Inspiration
Some months back i happen to be involved in a multi-tanent based Django project (SaaS), i began my research on multi-tanency and multi-tanancy in django. After researching for some time, i came across the django_tenant library. I studied its documentation and i was able to integrate it into the project i was working on and was able to solve my problem.
After using the library, i became curious about how the library is able to solve the problem internally, So i went further to study extensively how the library is implemented. This is what brought me to writing this article, as i feel it will be good to share how this library is able to solve the multi-tenancy problem in Django.
Introduction
First of all what is multi-tenancy?
Multi-tenancy is a software architecture in which a single instance of a software runs on a server and serves multiple tenants. These systems are designed in a shared manner rather than dedicated or isolated. A tenant is a group of users who share a common access with specific privileges in a multi-tenant application.
When designing multi-tenant software, there are typically three different types of architectures.
Isolated Approach: In this approach, each tenant has it’s own dedicated database that stores its data.
Semi Isolated Approach: Here the entire software uses single database, but each tenant has its own schema in which the tenant's data is stored.
Shared Approach: In this approach, all tenants share the same database and schema. mostly, there is a main tenant table, which all other tables are relating to.
This article focused on the second approach (Semi Isolated Approach) with PostgreSQL database, which seems to be the ideal compromise between simplicity and performance.
Before we dive into this article, let talk about schema. What is a schema in a database?
Relational databases have different concepts of schema, but in terms of PostgreSQL database, we can think of schema as a directory in an operating system, where each directory (schema) has it’s own set of files (tables and objects). This allows the same table name and objects to be used in different schemas without conflict.
Enough of definitions! Now back to Django.

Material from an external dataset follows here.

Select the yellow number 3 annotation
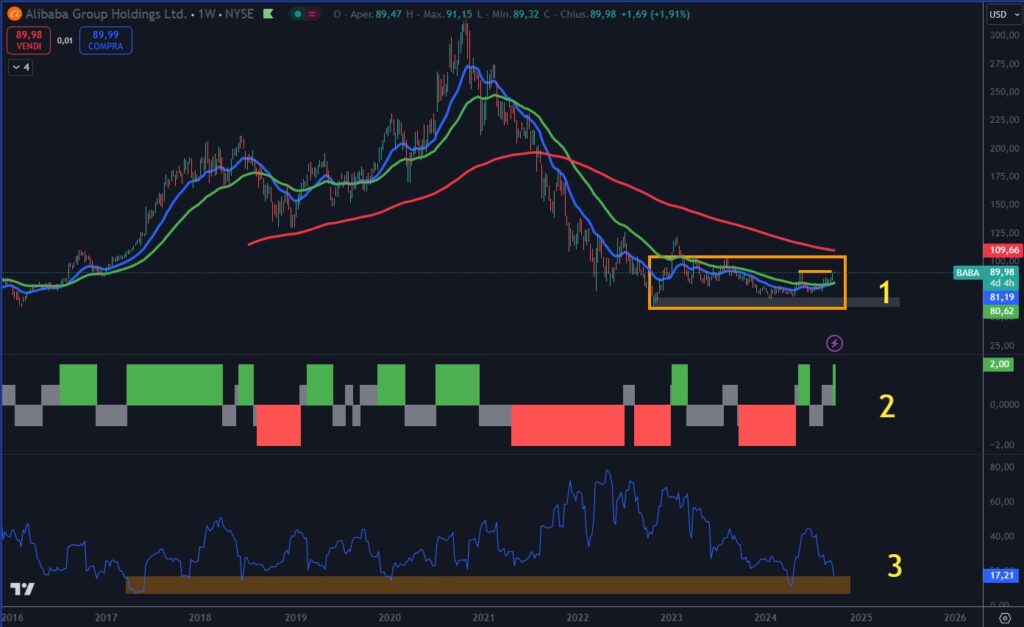This screenshot has height=627, width=1024. [895, 566]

In Django, it can be quite challenging to come up with a multi tenant solution as Django currently provides no simple way to support multiple tenants applications in a single project instance. This article is here to address this issue. by extensively explaining how we can tackle multi-tenancy problem withing single Django project instance.
How it Works
Tenants are identified via their host name (i.e tenant.domain.com). This information is stored on a table on the public schema. Whenever a request is made, the host name is used to match a tenant in the database. If there’s a match, the search path is updated to use this tenant’s schema. So from now on all queries will take place at the tenant’s schema. For example, suppose you have a tenant customer at http://customer.example.com. Any request coming from customer.example.com will automatically use customer’s schema and make the tenant available at the request. If no tenant is found, a 404 error is raised. This also means you should have a tenant for your main domain, typically using the public schema.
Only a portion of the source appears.